───── Exercise input ─────
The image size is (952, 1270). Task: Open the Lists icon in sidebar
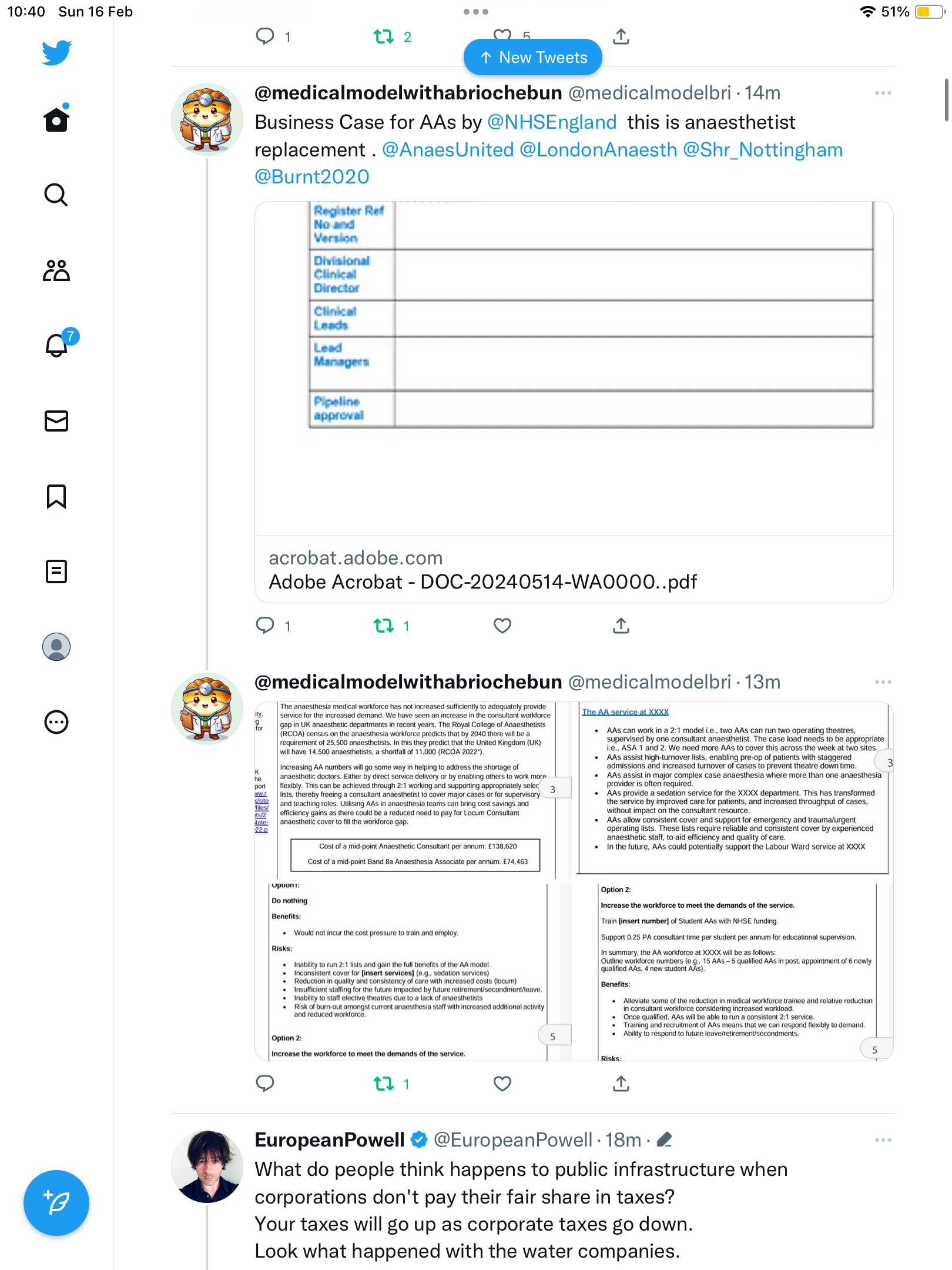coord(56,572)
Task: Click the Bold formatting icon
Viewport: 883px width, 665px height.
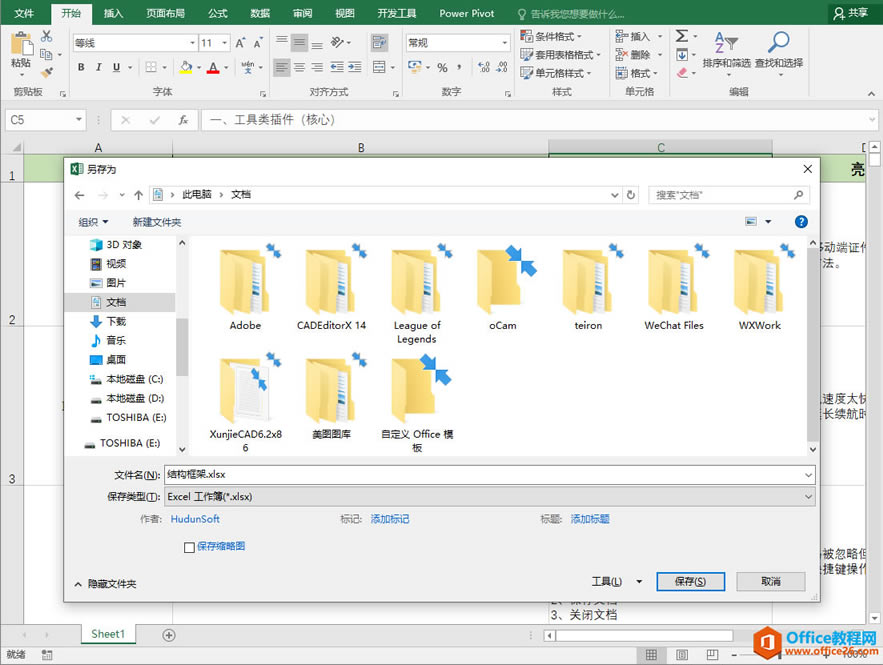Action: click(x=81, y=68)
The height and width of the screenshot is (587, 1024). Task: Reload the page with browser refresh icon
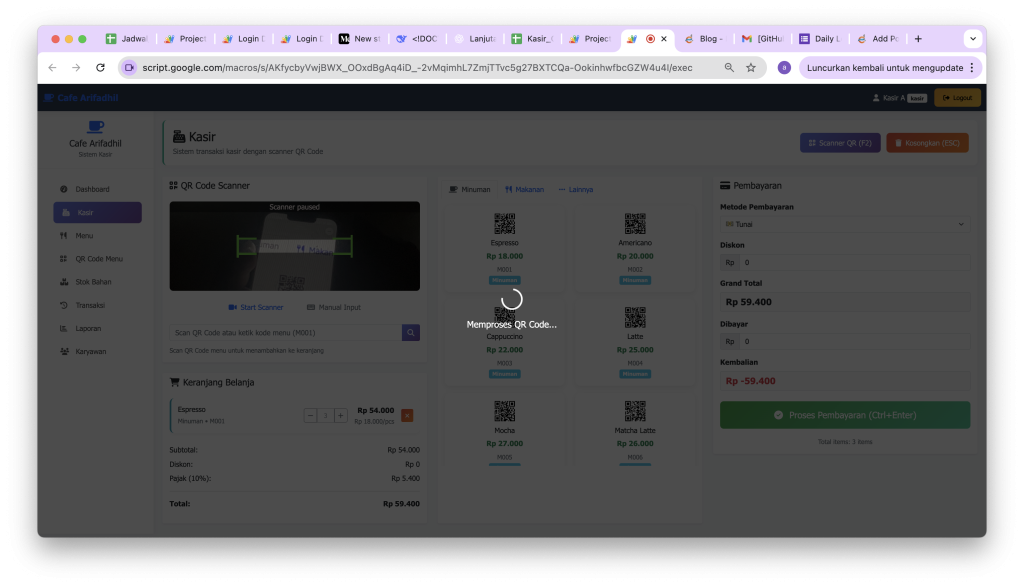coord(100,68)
─────
───── Exercise input ─────
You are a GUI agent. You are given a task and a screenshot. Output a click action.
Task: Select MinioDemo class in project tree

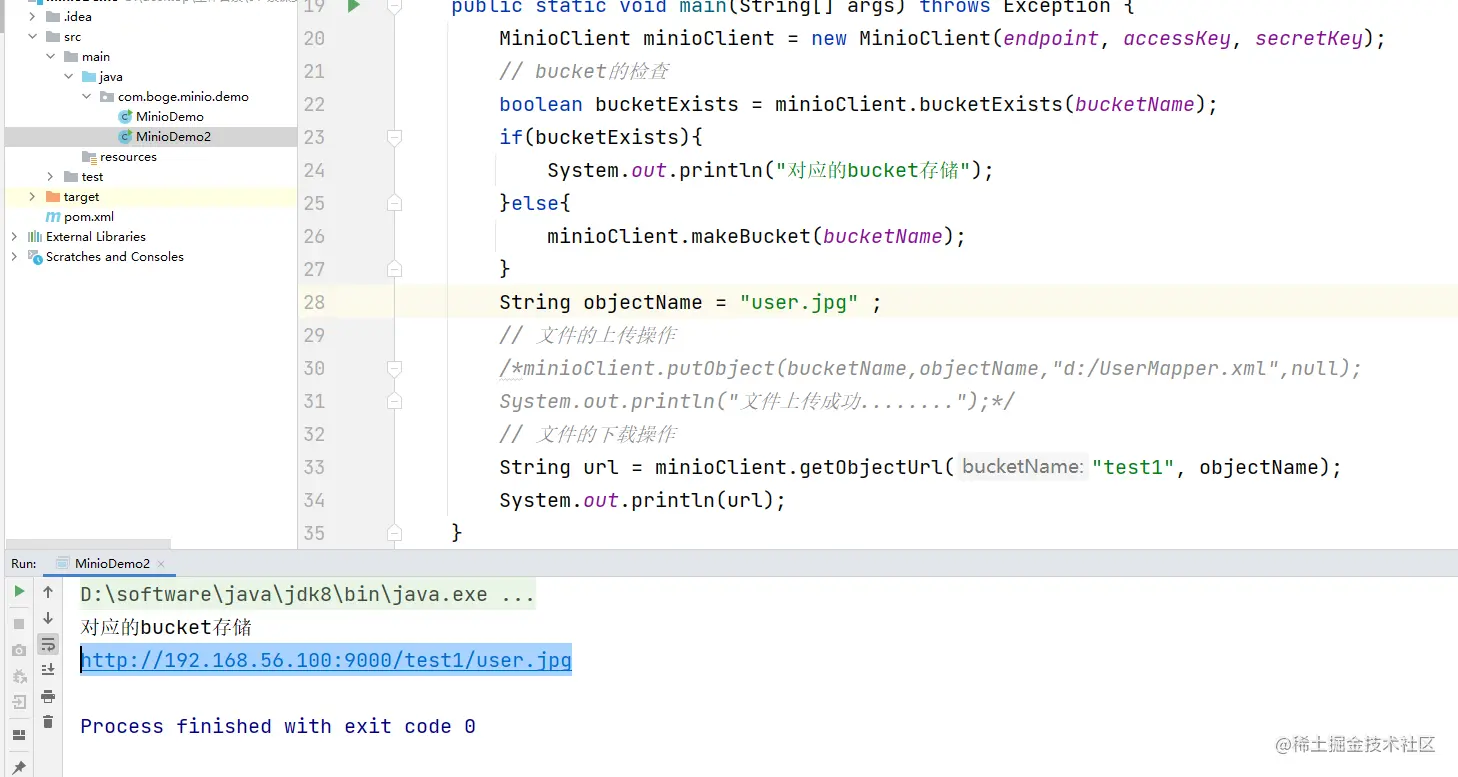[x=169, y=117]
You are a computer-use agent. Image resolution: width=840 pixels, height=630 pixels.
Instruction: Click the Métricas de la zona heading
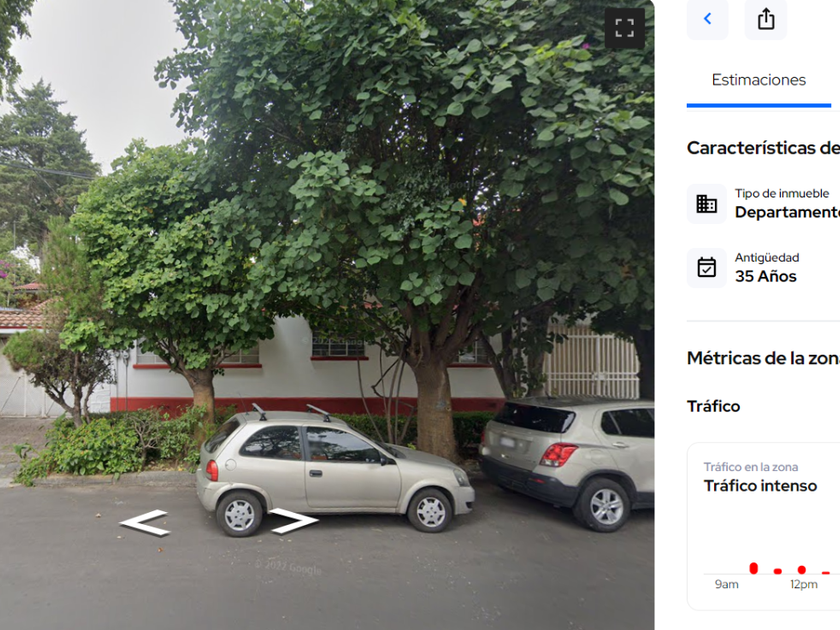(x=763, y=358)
─────
*Exercise directions:*
For each line of the data that includes the word "agent", return a copy of it.

*Solution:*
You are a GUI agent. You are given a task and a screenshot. Output a click action.
You are a computer-use agent. Image resolution: width=840 pixels, height=630 pixels.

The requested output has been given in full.